En pleine réforme des retraites, Olivier Dussopt rattrapé par une affaire de «favoritisme»

Le parquet national financier (PNF) a retenu l'infraction de «favoritisme» pour un futur procès à l'encontre d'Olivier Dussopt qui portera sur un marché public conclu à la fin des années 2000 avec un groupe de traitement de l’eau.

L’affaire tombe on ne peut plus mal pour le ministre du Travail, en première ligne sur la réforme des retraites. Ce dernier a indiqué le 3 février à l’AFP, peu après la publication d’un article de Mediapart sur le sujet, que le PNF avait retenu l'infraction de «favoritisme» dans une enquête qui concernait initialement deux œuvres d'art reçues en cadeau en 2017.

Dans une note de synthèse adressée à son avocat, «le parquet considère qu'il subsiste un seul grief, en l'occurrence une infraction formelle de favoritisme dans un marché public de 2009», a déclaré Olivier Dussopt à l’agence de presse, ajoutant qu'«aucune corruption» ne lui est reprochée.

D’après Mediapart, la perquisition réalisée chez le ministre par les enquêteurs financiers de l’Oclciff (Office central de lutte contre les infractions financières et fiscales) a mis à jour «des échanges entre Olivier Dussopt et (la Saur) semblant laisser peu de doute sur l’existence d’un arrangement autour d’un marché public daté de 2009-2010», au moment où il était député et maire d’Annonay (Ardèche). Interrogé, le PNF s'est refusé à tout commentaire.

Un procès en perspective ?

Le PNF avait récemment transmis des éléments de son enquête aux avocats du ministre, une phase dite de «contradictoire», pour qu’ils répondent sur les charges que le ministère public envisageait de retenir.

A l’issue de cette phase, le PNF a adressé une «note de synthèse» le 23 janvier aux avocats d’Olivier Dussopt, d’après celui-ci. Il ne reste plus au PNF qu’à formaliser la tenue d’un procès avec l’envoi de citations à comparaître. Selon Mediapart, la Saur pourrait comparaître pour recel de favoritisme. Cette audience pourrait se tenir d’ici un an.

Dans un communiqué, le groupe Saur dit avoir «pris connaissance de l’article publié par Mediapart» le 3 février. Saur «a bien été destinataire d’une note de synthèse» du PNF «qui envisage, s’agissant de Saur, une action sur l’unique fondement de faits survenus en 2009».
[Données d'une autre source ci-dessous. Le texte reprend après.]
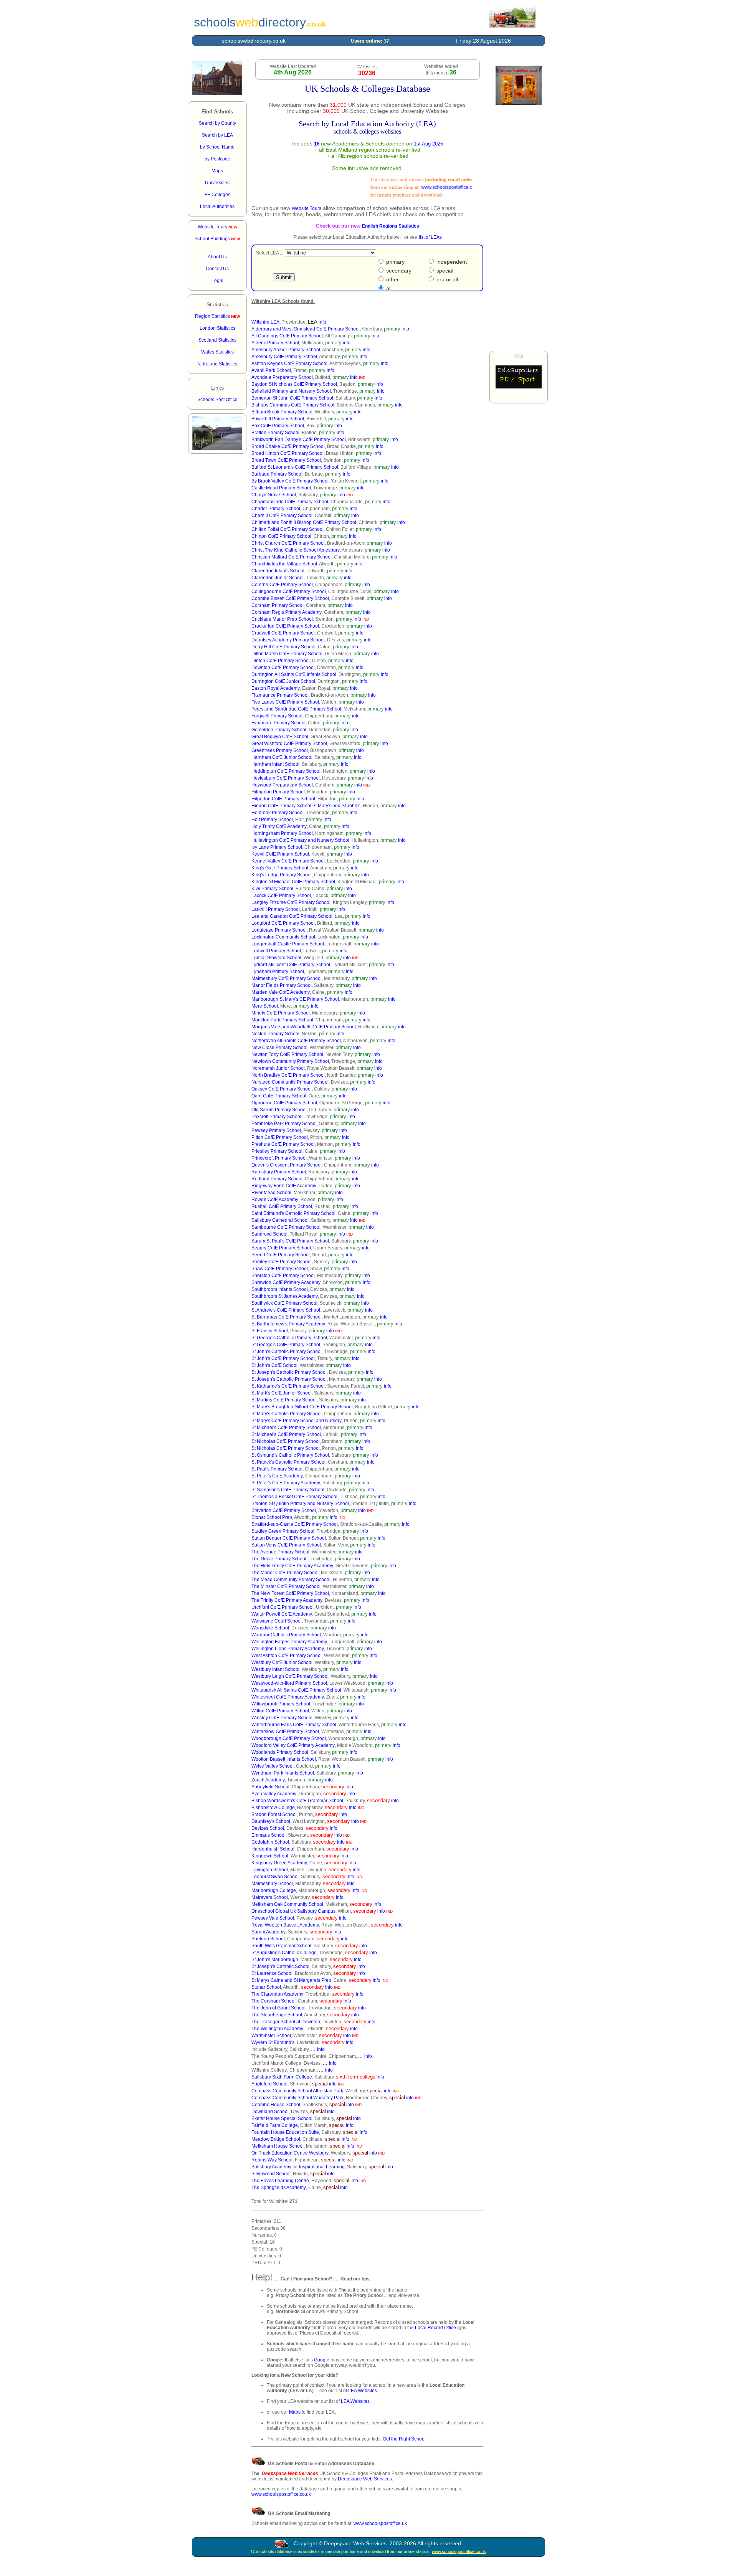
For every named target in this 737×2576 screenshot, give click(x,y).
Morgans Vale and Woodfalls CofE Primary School (303, 1026)
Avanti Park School (271, 370)
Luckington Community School (283, 937)
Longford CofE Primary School (283, 923)
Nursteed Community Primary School (290, 1082)
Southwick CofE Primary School (284, 1303)
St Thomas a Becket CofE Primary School (294, 1496)
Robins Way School (271, 2160)
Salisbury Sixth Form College (281, 2077)
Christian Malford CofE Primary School (291, 557)
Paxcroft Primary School (276, 1116)
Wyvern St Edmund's (272, 2042)
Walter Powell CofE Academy (281, 1614)
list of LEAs (430, 237)
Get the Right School (404, 2439)
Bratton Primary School (275, 432)
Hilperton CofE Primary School (283, 798)
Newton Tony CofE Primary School (287, 1054)
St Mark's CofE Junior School (281, 1393)
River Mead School (271, 1192)
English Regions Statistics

«Tous les autres faits investigués par le PNF ont été classés sans suite» et Saur «considère que cette action résiduelle à son encontre, près de 15 ans après les faits, n’est pas justifiée, et fera valoir ses arguments devant le tribunal qui en sera saisi», ajoute le groupe.

Deux lithographies de Gérard Garouste non déclarées

L'enquête préliminaire pour prise illégale d'intérêt avait été ouverte contre Olivier Dussopt initialement à propos de deux lithographies du peintre Gérard Garouste qui lui avaient été offertes par une entreprise en 2017, alors qu'il était député-maire d'Annonay. L'enquête devait vérifier de possibles faits de «corruption» et de «prise illégale d'intérêt».

Dans sa déclaration à l'AFP le 3 février au soir, le ministre du Travail assure que le PNF «a fait son travail et procédé à une enquête et de multiples investigations qui ont fait émerger cinq griefs possibles». «Mes expressions orales et écrites ont largement convaincu le parquet», qui «considère que quatre sur cinq de ces griefs n'ont aucune consistance et les a classés sans suite», a garanti le ministre. «Aucune corruption ne m'est donc reprochée», ajoute-t-il.

Ces deux lithographies avaient été offertes par un dirigeant local de la Saur, alors qu'un contrat était sur le point d'être conclu entre la ville d'Annonay et cette entreprise. Le contrat, négocié depuis 2016, a été formellement signé six mois plus tard, le 1er juin 2017.

Olivier Dussopt avait alors expliqué n'avoir pas déclaré ces lithographies à la déontologue de l'Assemblée nationale – comme cela est requis pour tout cadeau de plus de 150 euros – car il «ignorait la valeur» des deux lithographies. Il les avait ensuite restituées.

Cette affaire survient alors que le ministre du Travail est confronté à une vive contestation sociale sur le recul de l'âge légal de départ, de 62 à 64 ans. Le projet de loi sera examiné à partir du 6 février à l'Assemblée nationale, avec Olivier Dussopt en première ligne au nom du gouvernement. Les députés ont jusqu'au 17 février pour examiner quelque 20 000 amendements.